The View co-host Alyssa Farah Griffin worked in Donald Trump‘s White House in 2020, when Trump was the fairly elected President of the United States. When she was told by Trump’s Chief of Staff that Trump planned to stay in the White House despite having lost the 2020 election to President-elect Joe Biden, Griffin chose democracy, she says, and reports, “I gave my resignation the next day.”
“Make no mistake,” writes Griffin, a conservative voice on the ABC talk show, “Trump & his chief lieutenants were trying to unlawfully & unconstitutionally remain in power despite losing the election.”
The then-White House Chief of Staff said nearly the identical thing to me on Dec 3rd of 2020. I gave my resignation the next day.
— Alyssa Farah Griffin (@Alyssafarah) November 13, 2023
Make no mistake: Trump & his chief lieutenants were trying to unlawfully & unconstitutionally remain in power despite losing the election. https://t.co/Rm63VYyftX
What Chief of Staff Mark Meadows said to Griffin three years ago is relevant because Griffin says her experience matches testimony given by former Trump campaign lawyer Jenna Ellis, who says that Trump Deputy Chief of Staff for Communications Dan Scavino told her after the election that “the boss is not going to leave under any circumstances. We are just going to stay in power.”
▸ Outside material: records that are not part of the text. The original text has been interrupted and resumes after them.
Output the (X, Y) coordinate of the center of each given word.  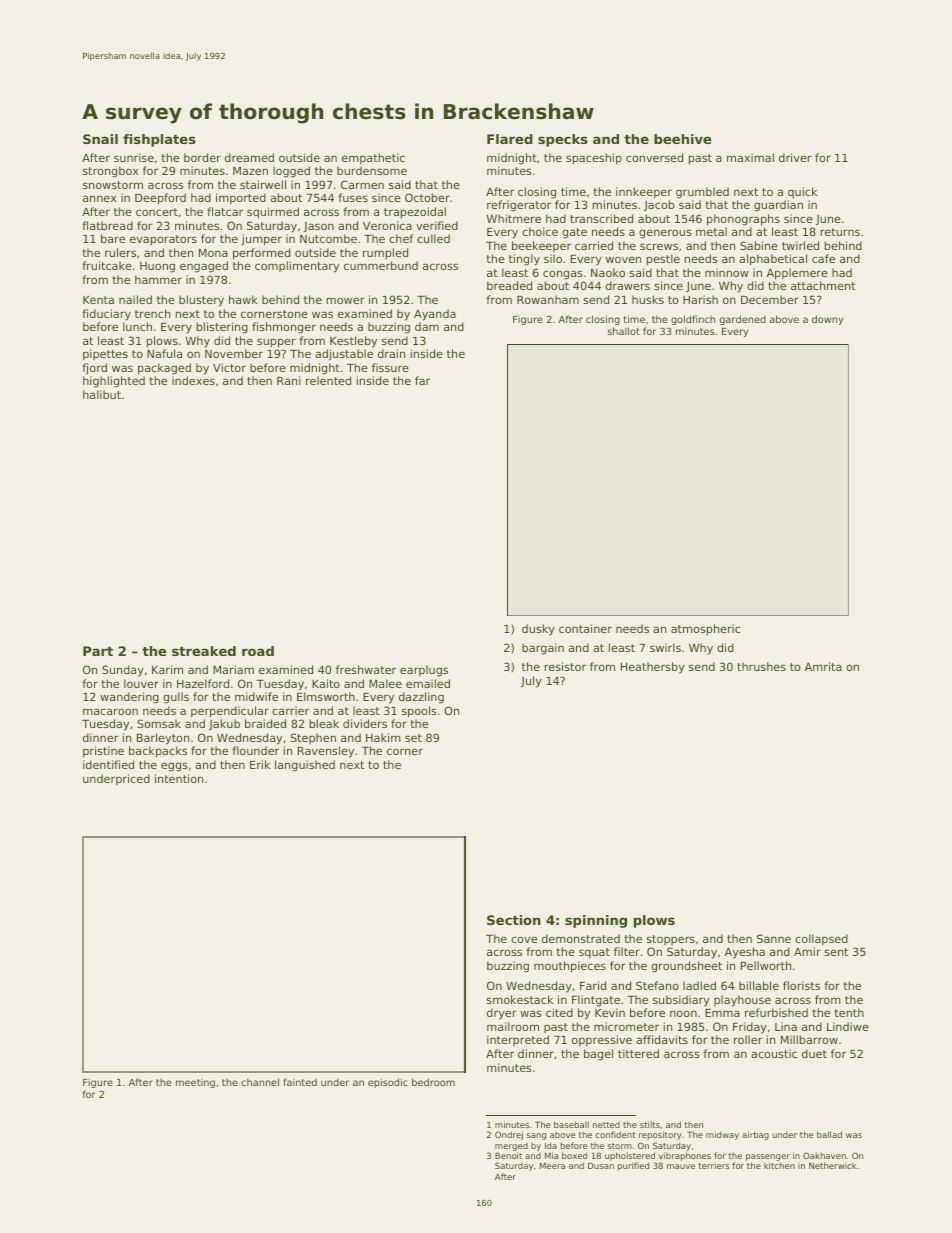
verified (437, 225)
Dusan (601, 1165)
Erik (260, 764)
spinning (596, 921)
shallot (624, 331)
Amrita (823, 666)
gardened (743, 320)
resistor (565, 666)
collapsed (821, 940)
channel (260, 1082)
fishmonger (284, 328)
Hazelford (203, 683)
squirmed (273, 213)
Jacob (659, 205)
Griffin says she was told “nearly the identical thing” in December of 2020.
Griffin’s story doesn’t directly corroborate Ellis’s testimony, but it lends credence and adds plausibility to Ellis’s report about what she was told. Both Meadows and Scavino served the Trump administration until the end, which did — despite these dire threats — occur on January 20, 2021.
Speculation abounds as to which party leaked Ellis’s proffer testimony, arrived at as part of her plea settlement. Prosecutors said they were not behind the leak, which they called “clearly intended to intimidate witnesses in this case, subjecting them to harassment and threats prior to trial.”
The remaining defendants in the Fulton County election interference conspiracy case had access to the videos. Portions of proffer testimony by other defendants who made plea deals — Sidney Powell, Kenneth Chesebro, and Scott Hall — were also leaked.